*Supplied data*.
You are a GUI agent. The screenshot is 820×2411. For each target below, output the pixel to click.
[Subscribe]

==

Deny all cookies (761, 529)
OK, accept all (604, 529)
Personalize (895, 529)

* * *

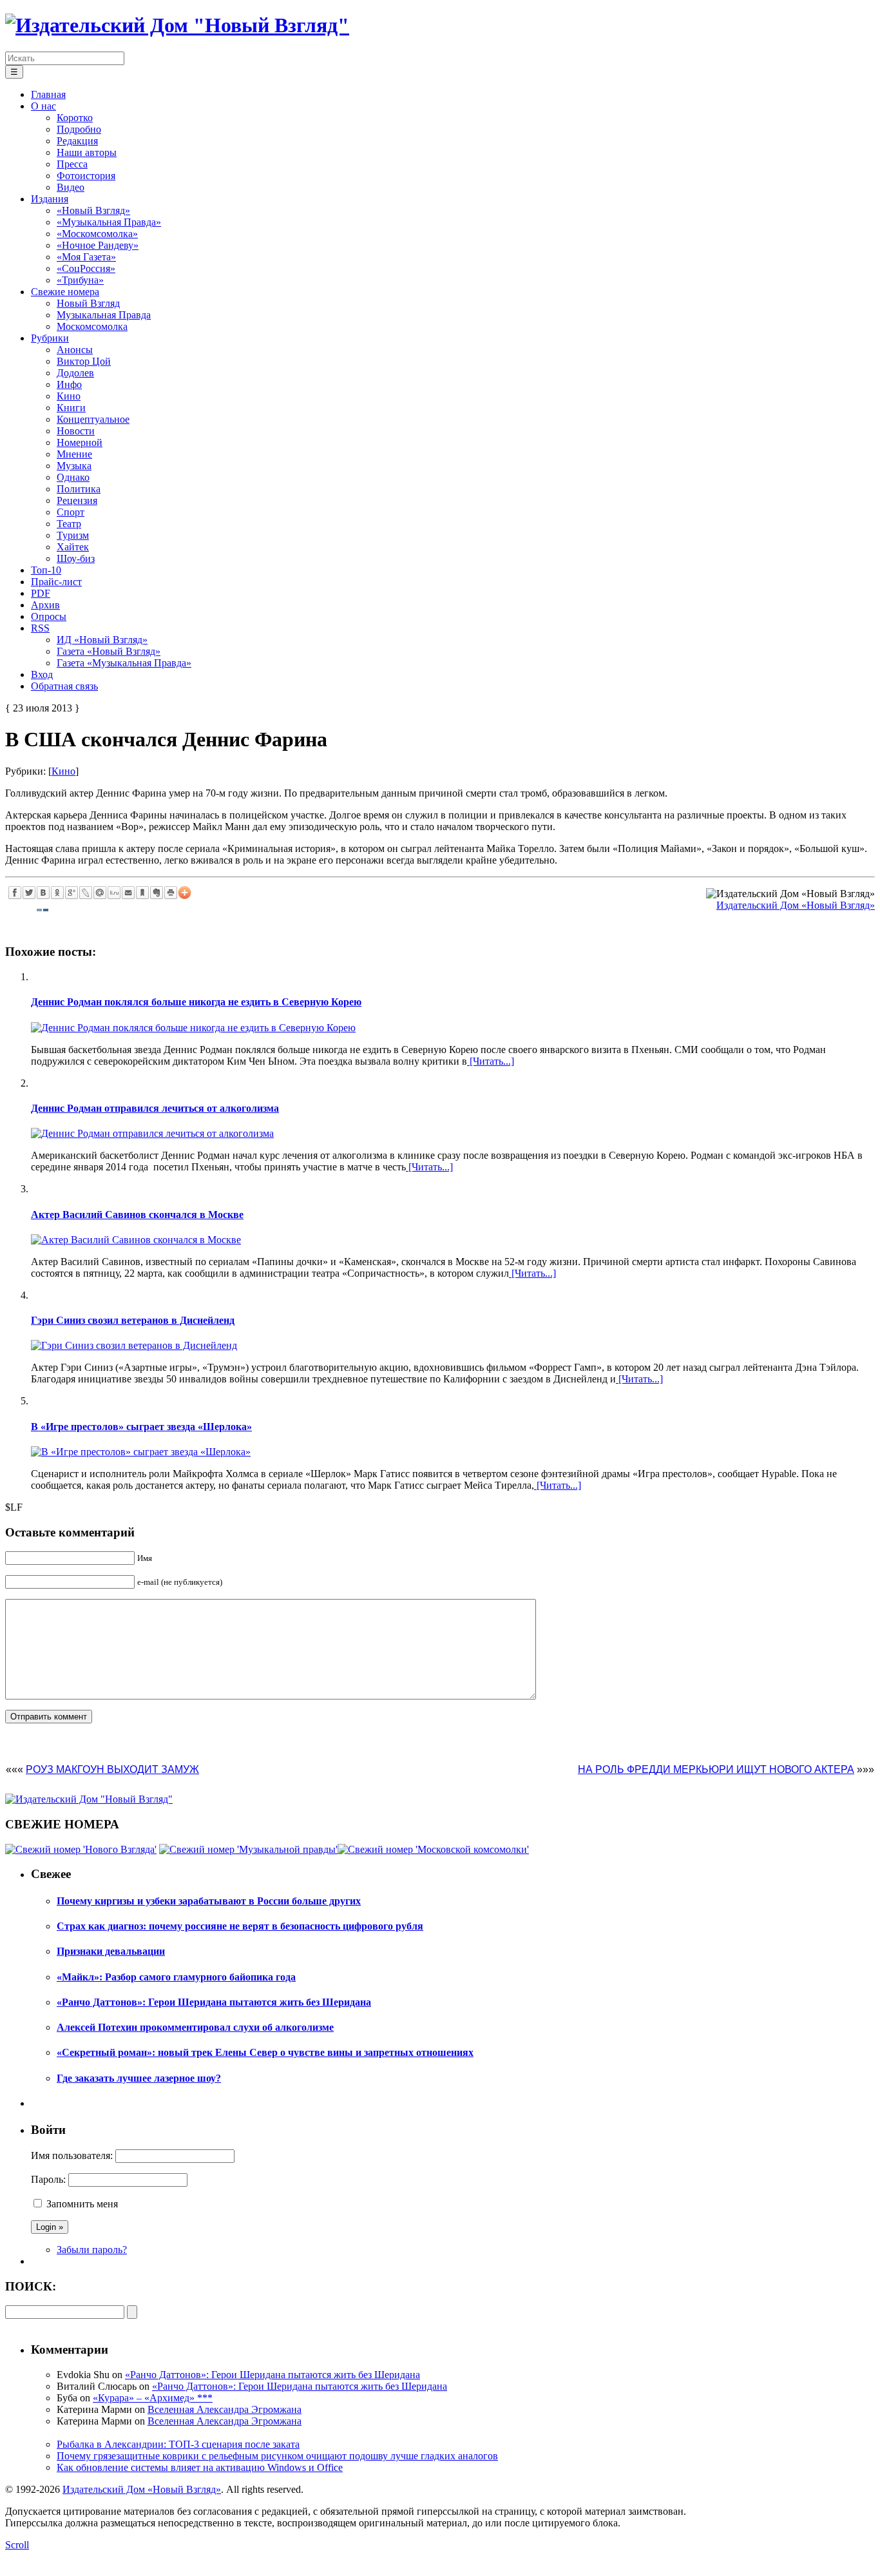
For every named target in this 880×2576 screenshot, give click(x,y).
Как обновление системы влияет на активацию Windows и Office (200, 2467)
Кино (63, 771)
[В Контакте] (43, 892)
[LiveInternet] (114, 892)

*Directions*. Where does "screenshot" occur in the data? Copy each line that has it.

*Written solution*.
You are a GUI agent. The screenshot is 820×2411. For each target below, output the pixel to click.
For every named target in this 880×2576 screenshot, give click(x,y).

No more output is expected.